Cada rostro era una historia, cada mirada hablaba y decía mucho y el niño había aprendido a descifrar cada angustia, cada dolor, seguramente para sentir que no era el único que no tenía la vida que quería tener. Juan quería rebelarse, quería jugar, quería aprender aquellas cosas que sólo yendo al colegio aprendería, quería ser un niño como tantos otros. Debía esperar, no era el momento. Debía ayudar como podía a su madre y a sus hermanos, sabía que en ello no se le iba la vida, pero sí la niñez, aún así debía hacerlo.

Cierto día, sentado en el piso del vagón del subterráneo, escuchó a un niño y su madre que volvían del jardín zoológico. Quedó absorto mirando al pequeño que no encontraba las palabras para describir lo grandes que le habían parecido los elefantes o las altas que le habían parecido las jirafas.

-“Iré, como sea, lo haré, no me importa qué pase después”– Se dijo a si mismo.

La tarde siguiente se bajó en la estación correspondiente al zoológico, caminó hasta las grandes puertas que parecían estar dándole la bienvenida y preguntó el precio de la entrada.

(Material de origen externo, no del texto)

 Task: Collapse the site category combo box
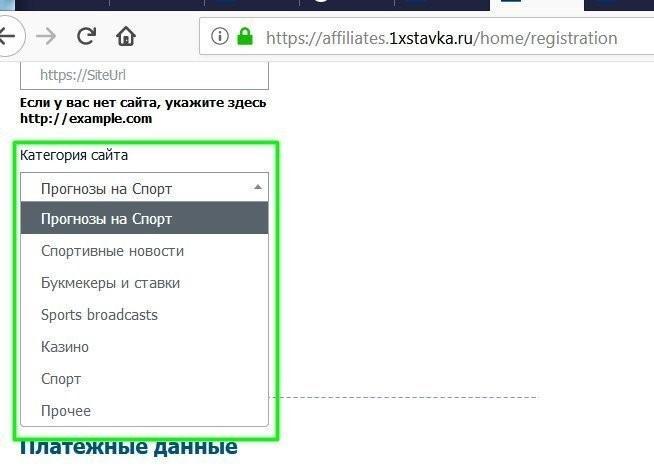(x=144, y=188)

La mañana había sido buena, las personas se habían levantado generosas y el dinero que tenía le alcanzaba para pagar la entrada y comprar galletitas que seguramente devoraría antes de ofrecérsela a algún animal.

-“Niño, vete a mendigar a otra parte”– Le dijo uno de los vendedores de la boletería.

-“Está pagando su entrada, tiene derecho a pasar, déjalo”- Dijo el otro y con una sonrisa, le entregó a un muy ansioso Juan la entrada de cartón que parecía brillar en las manos del niño. Creyó estar en el paraíso. Sintió que veía el cielo por primera vez y que ese celeste, no era el mismo que se veía de su casa al subterráneo.

Lo mismo le pasó con los árboles, jamás le parecieron tan verdes y tan bellos. Caminaba tranquilo y por un momento se sintió casi uno más. Todo lo maravillaba. Nadie corría para alcanzar un vagón, nadie se apretujaba dentro de él. No tenía necesidad de hacer malabares con sus gastadas pelotas de goma.

Había aire, perfumes, risas y por primera vez en mucho tiempo, volvió a sentirse niño. Sabía que esa dicha terminaría no bien saliera del zoológico, sabía que el niño que era en ese momento quedaría en ese parque y volvería el adulto de diez años a rendir cuentas del dinero que esa noche, no llevaría al hogar.

No tuvo miedo a lo que le esperaba, lo único que lo angustió fue pensar que había sido egoísta y que había disfrutado de algo que sus hermanitos no. Al llegar a su hogar, la reacción de su padre no se hizo esperar. Los golpes fueron muchos, pero no le dolieron demasiado.

Esa tarde, Juan había aprendido algunas cosas más: Que el cielo puede ser más azul y los árboles más verdes de lo que creemos. Que hay un mundo donde los niños son niños y donde la alegría es posible. Que hay otra realidad y otra vida y que ese día él también había formado parte de ella. Que valía la pena soñar que en su futuro otras puertas tan grandes y bellas como las del zoológico se abrirían. Y por sobre todo y a pesar de todo, aprendió que seguía siendo un niño, que al menos esa tarde, nadie le había podido robar un trozo de su infancia.